然而拿出来贿赂纪岑的煎饼还在手上,齐妙想手忙脚乱,看着他:“那这个煎饼你还要吗?”

“我在值日,怎么吃?”纪岑说,“先放你这里,等下我去你班上找你拿。”

去她班上找她拿?

那岂不是会被他们班的人看到?

齐妙想赶紧拒绝:“不行!”

还从来没被女生这么强烈拒绝过,纪岑一愣,刚想问为什么不行,柏泽文这时候已经跑到了他们面前。

“哟,你们——”

柏泽文的话还没说完,手里忽然被猛地塞了一个冒着热气的东西。

两个男生都没反应过来,齐妙想已经跑远了,她知道纪岑肯定不会收,于是干脆塞给了狐狸眼男生。

反正狐狸眼男生也是值日生。

柏泽文低头,这才看清刚刚齐妙想往自己手里塞的是杂粮煎饼。

他起晚了,还没来得及吃早餐,下意识感叹了一句:“我靠,好香。”

然而煎饼还没在手里揣热乎,被旁边的纪岑一把给抢走了。

饿死鬼此时是不讲逻辑的,一份美味的早餐此时就摆在自己眼前,哪怕是下了药他也要吃。

柏泽文大言不惭道:“喂,你干什么?这是齐妙想送我的早餐,还我。”

纪岑将煎饼往后一藏,笑了。

“送你的?你怕是还没睡醒。”

“她往我手里塞的,不是送我难道还是送你的?”

纪岑:“不然呢?”

柏泽文也笑了:“没睡醒的人是你吧,人都还没追到手,就幻想人家给你带爱心早餐了?”

纪岑表情微变,刚要说话,柏泽文忽然啊了一声。

“那她为什么无缘无故给我送早餐?我的妈呀她不会是对我——”

柏泽文张大嘴。

纪岑一嗤,甚至懒得搭理他。

偏偏柏泽文的自我感觉特别良好,还煞有其事地解释:“兄弟,你要相信我,你放心,就算她对我有意思,我也绝对不会——”

纪岑直接打断:“你放心吧,我相信。”

柏泽文眼神感动。

男人之间的友谊真是太坚不可摧了。

感动的神色还没坚持几秒,纪岑又淡淡来了句:“我相信她不瞎。”

作为男人哪儿能忍受这种侮辱,柏泽文咬牙切齿。

不管这早餐到底是齐妙想送谁的,他今天还就抢定了。

两个手臂上别着值日生袖章的男生就这么抛开工作在校门口为了一份煎饼争了起来,被其他上学的人一阵围观,直到教导主任的魔音响起。

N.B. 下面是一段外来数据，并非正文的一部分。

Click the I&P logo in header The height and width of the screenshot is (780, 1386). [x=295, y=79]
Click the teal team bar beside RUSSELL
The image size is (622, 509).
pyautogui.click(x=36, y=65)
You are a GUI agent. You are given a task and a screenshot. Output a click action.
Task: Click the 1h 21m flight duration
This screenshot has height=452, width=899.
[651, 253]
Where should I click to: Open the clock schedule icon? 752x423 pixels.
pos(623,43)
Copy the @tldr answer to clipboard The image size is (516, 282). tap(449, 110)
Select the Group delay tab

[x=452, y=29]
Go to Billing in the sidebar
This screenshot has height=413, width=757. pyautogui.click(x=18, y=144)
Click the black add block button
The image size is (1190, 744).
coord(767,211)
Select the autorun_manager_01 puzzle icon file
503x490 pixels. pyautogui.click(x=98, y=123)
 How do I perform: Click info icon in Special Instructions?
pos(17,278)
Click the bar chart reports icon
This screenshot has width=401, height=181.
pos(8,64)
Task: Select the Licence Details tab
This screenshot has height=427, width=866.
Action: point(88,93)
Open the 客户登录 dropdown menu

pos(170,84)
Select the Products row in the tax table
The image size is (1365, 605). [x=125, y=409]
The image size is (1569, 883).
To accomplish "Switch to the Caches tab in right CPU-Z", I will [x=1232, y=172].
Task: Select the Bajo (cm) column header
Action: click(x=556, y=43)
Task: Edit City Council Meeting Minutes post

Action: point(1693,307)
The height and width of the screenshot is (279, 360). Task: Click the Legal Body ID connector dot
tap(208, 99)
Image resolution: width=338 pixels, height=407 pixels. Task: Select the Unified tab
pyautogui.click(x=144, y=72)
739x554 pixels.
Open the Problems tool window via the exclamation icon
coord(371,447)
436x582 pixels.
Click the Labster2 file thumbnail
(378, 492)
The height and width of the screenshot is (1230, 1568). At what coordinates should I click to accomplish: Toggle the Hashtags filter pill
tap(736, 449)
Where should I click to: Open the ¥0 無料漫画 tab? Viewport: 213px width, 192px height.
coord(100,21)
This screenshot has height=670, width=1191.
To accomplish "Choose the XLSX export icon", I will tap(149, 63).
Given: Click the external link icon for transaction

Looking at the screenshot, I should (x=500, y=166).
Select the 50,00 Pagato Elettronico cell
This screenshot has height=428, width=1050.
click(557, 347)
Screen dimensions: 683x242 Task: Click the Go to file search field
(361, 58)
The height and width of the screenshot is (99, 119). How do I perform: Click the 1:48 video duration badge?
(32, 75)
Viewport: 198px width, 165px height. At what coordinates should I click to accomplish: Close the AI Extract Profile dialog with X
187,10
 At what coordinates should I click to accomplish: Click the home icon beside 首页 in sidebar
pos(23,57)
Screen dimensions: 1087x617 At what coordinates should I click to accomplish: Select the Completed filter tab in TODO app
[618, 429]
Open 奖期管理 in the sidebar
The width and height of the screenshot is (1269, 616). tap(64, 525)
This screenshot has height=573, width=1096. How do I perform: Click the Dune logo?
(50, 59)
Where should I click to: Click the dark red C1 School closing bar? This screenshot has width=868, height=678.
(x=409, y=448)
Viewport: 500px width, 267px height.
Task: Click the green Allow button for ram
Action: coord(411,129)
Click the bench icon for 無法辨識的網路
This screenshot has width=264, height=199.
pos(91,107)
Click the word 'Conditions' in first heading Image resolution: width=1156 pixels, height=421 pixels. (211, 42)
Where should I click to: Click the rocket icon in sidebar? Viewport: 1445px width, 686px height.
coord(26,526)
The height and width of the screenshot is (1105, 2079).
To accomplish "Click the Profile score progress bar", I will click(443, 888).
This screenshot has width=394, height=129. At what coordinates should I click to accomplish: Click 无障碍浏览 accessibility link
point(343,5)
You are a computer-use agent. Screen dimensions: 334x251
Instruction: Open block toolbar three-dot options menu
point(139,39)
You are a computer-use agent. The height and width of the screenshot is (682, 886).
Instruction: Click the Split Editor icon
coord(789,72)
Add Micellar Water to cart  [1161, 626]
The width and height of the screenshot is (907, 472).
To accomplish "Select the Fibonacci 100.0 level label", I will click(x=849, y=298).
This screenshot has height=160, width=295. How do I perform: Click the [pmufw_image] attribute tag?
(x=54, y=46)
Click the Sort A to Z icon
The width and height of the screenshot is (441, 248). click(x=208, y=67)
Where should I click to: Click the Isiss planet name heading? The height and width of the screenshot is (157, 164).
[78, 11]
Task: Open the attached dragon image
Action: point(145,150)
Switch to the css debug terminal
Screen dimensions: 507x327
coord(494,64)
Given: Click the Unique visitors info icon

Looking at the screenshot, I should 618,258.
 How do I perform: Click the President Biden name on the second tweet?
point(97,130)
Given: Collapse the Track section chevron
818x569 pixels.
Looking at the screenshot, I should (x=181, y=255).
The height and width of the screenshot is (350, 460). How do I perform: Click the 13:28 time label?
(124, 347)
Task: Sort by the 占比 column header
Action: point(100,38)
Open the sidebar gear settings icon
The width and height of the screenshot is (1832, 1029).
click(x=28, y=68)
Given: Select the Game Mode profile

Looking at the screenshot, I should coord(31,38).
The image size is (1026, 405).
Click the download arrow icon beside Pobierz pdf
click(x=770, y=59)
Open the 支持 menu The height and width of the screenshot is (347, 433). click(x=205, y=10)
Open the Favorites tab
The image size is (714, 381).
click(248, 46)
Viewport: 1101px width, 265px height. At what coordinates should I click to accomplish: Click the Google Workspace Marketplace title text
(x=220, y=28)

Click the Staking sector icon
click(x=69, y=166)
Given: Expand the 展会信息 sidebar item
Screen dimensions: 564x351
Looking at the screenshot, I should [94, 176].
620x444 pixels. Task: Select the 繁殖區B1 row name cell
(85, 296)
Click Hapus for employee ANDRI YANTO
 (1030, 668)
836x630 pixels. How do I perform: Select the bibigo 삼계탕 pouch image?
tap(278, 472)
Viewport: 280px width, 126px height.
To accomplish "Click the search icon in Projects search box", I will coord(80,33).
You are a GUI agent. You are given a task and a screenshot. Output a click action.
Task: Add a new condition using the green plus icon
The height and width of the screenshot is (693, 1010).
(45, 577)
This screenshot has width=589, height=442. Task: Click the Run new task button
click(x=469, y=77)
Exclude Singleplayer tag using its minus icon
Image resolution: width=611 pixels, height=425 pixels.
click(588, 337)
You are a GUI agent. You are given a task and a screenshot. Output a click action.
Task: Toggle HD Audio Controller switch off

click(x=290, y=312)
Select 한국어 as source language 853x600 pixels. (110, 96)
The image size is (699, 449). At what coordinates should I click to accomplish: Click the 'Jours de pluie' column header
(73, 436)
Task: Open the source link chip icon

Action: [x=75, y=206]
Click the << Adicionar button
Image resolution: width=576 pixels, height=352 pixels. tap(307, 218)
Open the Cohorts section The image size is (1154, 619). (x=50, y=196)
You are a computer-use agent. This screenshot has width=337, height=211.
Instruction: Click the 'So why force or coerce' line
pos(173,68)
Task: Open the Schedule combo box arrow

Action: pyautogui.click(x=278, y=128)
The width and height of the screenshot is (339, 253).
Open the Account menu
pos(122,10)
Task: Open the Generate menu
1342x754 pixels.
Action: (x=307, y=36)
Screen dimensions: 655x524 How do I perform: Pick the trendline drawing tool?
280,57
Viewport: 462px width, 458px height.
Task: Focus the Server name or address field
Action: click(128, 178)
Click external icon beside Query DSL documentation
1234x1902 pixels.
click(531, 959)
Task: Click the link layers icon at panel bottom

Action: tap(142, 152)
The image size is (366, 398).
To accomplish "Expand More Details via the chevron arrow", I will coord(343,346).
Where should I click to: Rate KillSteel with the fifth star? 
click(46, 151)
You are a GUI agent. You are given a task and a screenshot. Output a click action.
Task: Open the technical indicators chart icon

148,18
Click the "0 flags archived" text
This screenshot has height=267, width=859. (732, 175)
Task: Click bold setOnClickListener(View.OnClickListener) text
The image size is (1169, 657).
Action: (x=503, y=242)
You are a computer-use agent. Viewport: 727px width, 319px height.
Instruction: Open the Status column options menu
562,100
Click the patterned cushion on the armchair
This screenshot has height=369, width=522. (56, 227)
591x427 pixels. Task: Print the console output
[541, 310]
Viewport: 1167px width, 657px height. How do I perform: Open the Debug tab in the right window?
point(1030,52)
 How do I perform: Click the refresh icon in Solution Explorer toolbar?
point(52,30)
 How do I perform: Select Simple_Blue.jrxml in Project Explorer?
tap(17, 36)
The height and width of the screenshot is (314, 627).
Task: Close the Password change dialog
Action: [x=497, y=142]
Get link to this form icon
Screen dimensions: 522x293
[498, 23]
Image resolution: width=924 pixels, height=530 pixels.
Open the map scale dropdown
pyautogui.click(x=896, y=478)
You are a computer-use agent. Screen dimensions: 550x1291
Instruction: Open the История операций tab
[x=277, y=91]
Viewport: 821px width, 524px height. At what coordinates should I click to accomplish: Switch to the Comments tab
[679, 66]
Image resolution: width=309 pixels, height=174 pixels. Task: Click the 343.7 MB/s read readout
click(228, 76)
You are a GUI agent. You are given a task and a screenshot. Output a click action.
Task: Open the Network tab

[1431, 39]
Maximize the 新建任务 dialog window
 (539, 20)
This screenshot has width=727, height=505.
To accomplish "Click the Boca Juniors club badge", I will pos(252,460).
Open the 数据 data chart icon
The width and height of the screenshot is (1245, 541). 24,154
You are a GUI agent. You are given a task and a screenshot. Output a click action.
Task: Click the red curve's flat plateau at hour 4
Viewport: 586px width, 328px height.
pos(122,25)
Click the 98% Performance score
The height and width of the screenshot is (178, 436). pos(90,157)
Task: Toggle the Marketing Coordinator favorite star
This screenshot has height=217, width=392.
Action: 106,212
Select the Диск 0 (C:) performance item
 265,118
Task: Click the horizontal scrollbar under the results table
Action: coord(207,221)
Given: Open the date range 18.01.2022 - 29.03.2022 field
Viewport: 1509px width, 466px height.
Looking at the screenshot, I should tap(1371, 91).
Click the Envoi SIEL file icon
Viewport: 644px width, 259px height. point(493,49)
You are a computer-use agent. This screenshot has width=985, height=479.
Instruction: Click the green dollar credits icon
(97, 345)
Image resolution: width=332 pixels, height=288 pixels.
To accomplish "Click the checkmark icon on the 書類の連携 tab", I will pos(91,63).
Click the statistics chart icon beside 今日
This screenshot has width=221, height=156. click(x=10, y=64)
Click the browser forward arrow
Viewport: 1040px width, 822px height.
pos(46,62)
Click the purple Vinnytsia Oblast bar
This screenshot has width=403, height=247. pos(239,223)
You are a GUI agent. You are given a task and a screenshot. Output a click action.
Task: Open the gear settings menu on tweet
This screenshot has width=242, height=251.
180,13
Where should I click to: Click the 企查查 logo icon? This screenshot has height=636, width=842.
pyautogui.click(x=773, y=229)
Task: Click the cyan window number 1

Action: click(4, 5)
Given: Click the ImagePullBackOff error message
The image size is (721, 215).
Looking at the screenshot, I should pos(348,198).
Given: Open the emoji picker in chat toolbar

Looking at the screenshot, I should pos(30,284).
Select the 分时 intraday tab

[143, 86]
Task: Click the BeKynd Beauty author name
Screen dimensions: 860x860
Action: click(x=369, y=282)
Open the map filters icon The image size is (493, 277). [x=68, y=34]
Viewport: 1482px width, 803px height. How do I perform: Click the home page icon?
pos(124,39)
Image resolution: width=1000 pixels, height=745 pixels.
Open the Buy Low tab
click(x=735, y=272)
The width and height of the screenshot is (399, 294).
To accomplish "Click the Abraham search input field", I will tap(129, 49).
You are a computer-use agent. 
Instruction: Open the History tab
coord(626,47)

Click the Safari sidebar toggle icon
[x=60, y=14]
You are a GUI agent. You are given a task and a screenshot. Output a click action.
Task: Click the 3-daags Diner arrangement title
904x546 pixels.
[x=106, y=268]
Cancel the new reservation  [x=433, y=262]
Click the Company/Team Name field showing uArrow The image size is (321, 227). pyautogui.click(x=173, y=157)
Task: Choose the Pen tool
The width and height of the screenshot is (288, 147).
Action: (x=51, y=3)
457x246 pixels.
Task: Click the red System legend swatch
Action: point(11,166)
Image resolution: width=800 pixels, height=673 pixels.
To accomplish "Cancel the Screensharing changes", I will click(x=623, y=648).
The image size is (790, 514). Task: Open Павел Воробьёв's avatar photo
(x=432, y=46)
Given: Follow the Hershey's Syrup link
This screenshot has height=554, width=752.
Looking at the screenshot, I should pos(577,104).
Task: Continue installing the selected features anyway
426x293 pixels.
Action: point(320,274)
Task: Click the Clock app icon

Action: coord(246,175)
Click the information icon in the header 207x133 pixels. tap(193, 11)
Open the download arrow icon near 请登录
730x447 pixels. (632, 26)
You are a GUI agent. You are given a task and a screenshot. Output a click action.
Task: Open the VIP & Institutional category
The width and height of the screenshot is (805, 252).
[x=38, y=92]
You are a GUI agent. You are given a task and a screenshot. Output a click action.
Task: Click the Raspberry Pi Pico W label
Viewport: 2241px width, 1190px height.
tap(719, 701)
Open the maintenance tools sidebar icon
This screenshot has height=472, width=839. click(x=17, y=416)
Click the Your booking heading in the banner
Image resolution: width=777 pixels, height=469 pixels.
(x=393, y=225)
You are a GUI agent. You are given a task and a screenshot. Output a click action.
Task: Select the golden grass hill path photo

“你俩!干什么呢!刚刚有几个提着早餐袋子的人大摇大摆进来了看不见吗!长一对眼睛干嘛使的!”

两个男生瞬间默契配合,柏泽文往前一档,纪岑则是立刻将煎饼往校服里塞,这才没被教导主任发现。

教导主任问他们刚刚在抢什么,纪岑脸不红心不跳,说他们在抢值日本。

教导主任眯眼:“值日本有什么好抢的?”

柏泽文迅速接上:“纪岑说我写字丑,不让我写值日本。”

纪岑也很灵性,一本正经地反驳:“不是说你字丑,是太潦草了,写了我怕老师认不出来。”

“你认不出来不代表老师认不出来好吗?我们主任老师教学生涯这么多年,楷行草隶什么字体认不出来,是吧老师?”

这一个峰回路转的马屁直接给教导主任拍懵了。

“啊?啊那肯定啊。”

-

早读课打铃,最后几个踩点到的走读生百米冲刺跨过校门,校大门的自动护围栏缓缓拉上,教导主任准备回办公室,临走前让纪岑和柏泽文也赶紧回教室上早读。

两个男生乖巧点头,然而等教导主任一走,他们直接穿过门卫室走出了学校。

学校门口的早餐摊老板们都准备收摊走人,卖杂粮煎饼的阿姨也打算走了。

没走成,被两个男生了叫住,又额外多做了两份煎饼。

纪岑把已经冷掉的煎饼给阿姨,让阿姨照着做一份一模一样口味的。

等煎饼的时候,纪岑顺道问阿姨,这几天是不是有个女生天天来买很多杂粮煎饼。

买杂粮煎饼的人常有,一次性买那么多的却不常有,毕竟她这又没有凑单满减的活动,阿姨一下子就想到了:“哦,是那个剪了齐刘海,眼睛很大很圆的小姑娘是不?”

纪岑:“对,是她。”

阿姨笑呵呵的,说小姑娘挺热心的,她也是头一回碰上帮这么多人带早餐的,而且每个人口味都不一样,但小姑娘不嫌烦,特别认真,还特意写在了一张纸上,所以阿姨的印象很深刻。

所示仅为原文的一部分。